GVA Research
BNN Interview: Facebook Results & Tech Sector Investment Prospects
Updated: Apr 26, 2021
FB results & Tech Sector Investment Prospects – Today, we tear down FB results and caution investors that tech stocks vulnerable to pullback after 4Q14 results.
1) Apple, Yahoo, Facebook, Google, Amazon — It’s a BIG week for tech earnings (Linkedin, Twitter next week). Would love your thoughts on all of the mega-cap tech stocks. Which ones are the best buys? Which ones are disappointing? Why?
Here’s a quick rundown on each of the above names:
AAPL: Core holding as the company is still in the early stages of the iPhone6 upgrade cycle with a potentially big CY15Q1 in front of it as it’s now the #1 smartphone in PRC ahead of Lunar New Year.
YHOO: With BABA spin-off plans done, what’s to support the stock of a company with deteriorating fundamentals and less of a war chest ($8bn cash vs GOOG’s $60bn+)?
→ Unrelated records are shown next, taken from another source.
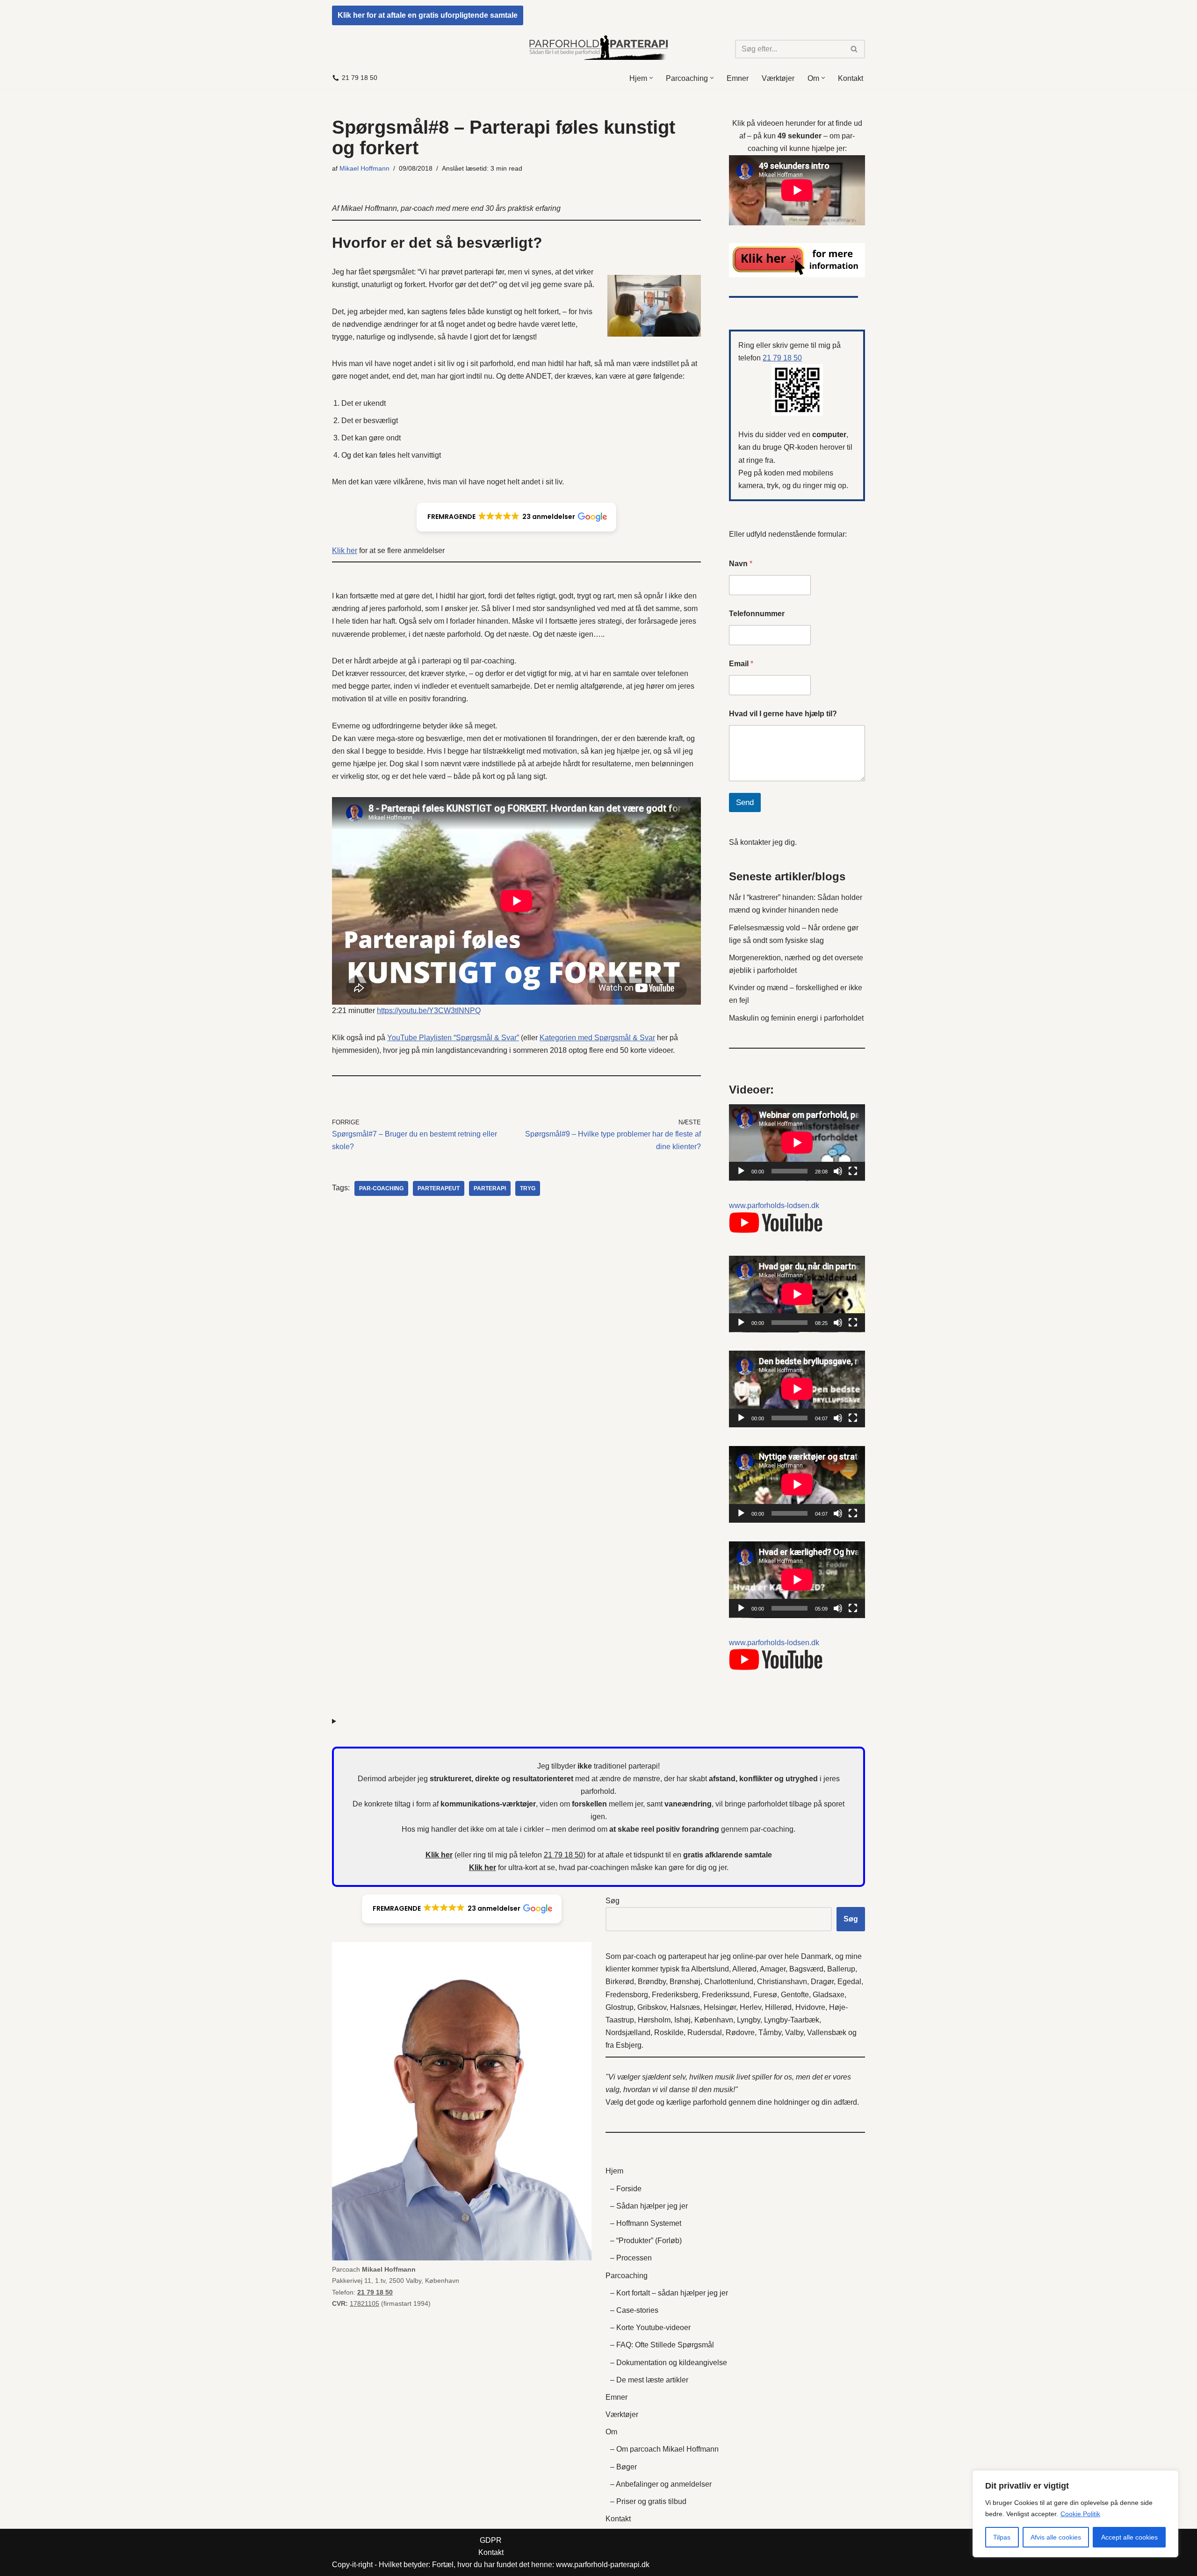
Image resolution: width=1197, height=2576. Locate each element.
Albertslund (710, 1969)
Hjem (614, 2171)
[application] (797, 1142)
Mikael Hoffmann (364, 168)
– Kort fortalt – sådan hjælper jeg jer (669, 2293)
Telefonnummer (757, 614)
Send (745, 802)
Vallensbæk (826, 2032)
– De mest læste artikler (649, 2380)
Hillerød (778, 2007)
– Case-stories (634, 2310)
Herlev (750, 2007)
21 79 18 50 (359, 77)
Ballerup (841, 1969)
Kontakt (850, 78)
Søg (613, 1901)
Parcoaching (627, 2276)
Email (741, 664)
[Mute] (838, 1171)
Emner (738, 78)
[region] (1075, 2513)
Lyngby (748, 2020)
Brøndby (652, 1982)
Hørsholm (654, 2020)
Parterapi (490, 1188)
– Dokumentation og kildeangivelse (668, 2363)
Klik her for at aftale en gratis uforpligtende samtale (428, 15)
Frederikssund (726, 1995)
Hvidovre (810, 2007)
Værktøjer (778, 78)
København (713, 2020)
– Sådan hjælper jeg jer (649, 2206)
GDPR (491, 2540)
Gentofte (795, 1995)
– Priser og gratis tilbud (648, 2501)
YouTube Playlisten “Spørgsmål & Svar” (453, 1038)
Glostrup (620, 2007)
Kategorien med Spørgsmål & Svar (597, 1038)
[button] (651, 77)
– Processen (631, 2258)
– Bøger (623, 2467)
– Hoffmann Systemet (645, 2223)
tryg (527, 1188)
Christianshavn (782, 1982)
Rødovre (740, 2032)
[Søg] (854, 49)
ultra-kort (522, 1867)
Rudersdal (704, 2032)
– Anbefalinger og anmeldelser (661, 2484)
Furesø (765, 1995)
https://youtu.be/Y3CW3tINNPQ (429, 1011)
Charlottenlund (728, 1982)
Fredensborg (627, 1995)
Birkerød (620, 1982)
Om (611, 2432)
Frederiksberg (675, 1995)
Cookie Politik (1080, 2514)
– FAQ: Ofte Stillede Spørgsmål (662, 2345)
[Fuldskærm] (853, 1171)
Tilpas (1001, 2537)
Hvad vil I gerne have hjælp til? (783, 714)
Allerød (744, 1969)
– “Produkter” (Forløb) (646, 2241)
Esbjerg (629, 2045)
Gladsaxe (828, 1995)
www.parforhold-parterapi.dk (602, 2565)
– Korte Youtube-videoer (650, 2327)
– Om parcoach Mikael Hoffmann (664, 2449)
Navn (740, 564)
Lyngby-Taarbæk (791, 2020)
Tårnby (769, 2032)
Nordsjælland (628, 2032)
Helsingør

Takeover fodder at best.
FB: Decelerating revenue growth coupled with rising expenses serve to crush profit margins, so after blistering 2014 rise (+44% vs SP500 +11%) the shares may take a breather.
GOOG: With 4Q the ad sales seasonal peak, look for concerns on negative implications of the shift to mobile ads (lower price than desktop) to limit upside in what looks to be a broken growth stock.
AMZN: CEO Bezos indifferent to Wall St concerns so slowing revenue growth in 4Q14 results coupled with no guidance as to margin improvement should drive shares below $300, so, don’t walk, run away.
2) Special attention will be on Facebook Thursday — what are your views on this stock?
FB is well positioned fundamentally as it expands its ad business beyond the Facebook platform and, given that 4Q14 revs & EPS beat consensus, the stock’s valuation relative to its expected growth rate is not demanding. So, while as indicated above the stock may take a short-term breather (i.e. trade sideways) due to expense growth crushing profit margins, the stock should be bought on any pullback.
3) What are some of the top trends that have the potential to move tech stocks looking ahead?
The big question is the extent businesses & households will take the discretionary spending benefit from the collapse in energy prices to upgrade their existing technology equipment and services. The key consideration is that technology is a primary driver of productivity and as deflationary trends still appear to plague the global economy, productivity improvements are key to maintaining standard of living, albeit in a “running faster just to remain in place” sense.
Away from the macro “energy to tech” spending reallocation, the “cellphone to smartphone” shift remains intact as a tech spending driver along with “give me security no matter the costs because we don’t want to follow Sony down in hacker-induced flames” needs. One new area that will take time to play out, but is unfolding as disruptive and thus revolutionary is mobile money (e.g. Apple Pay).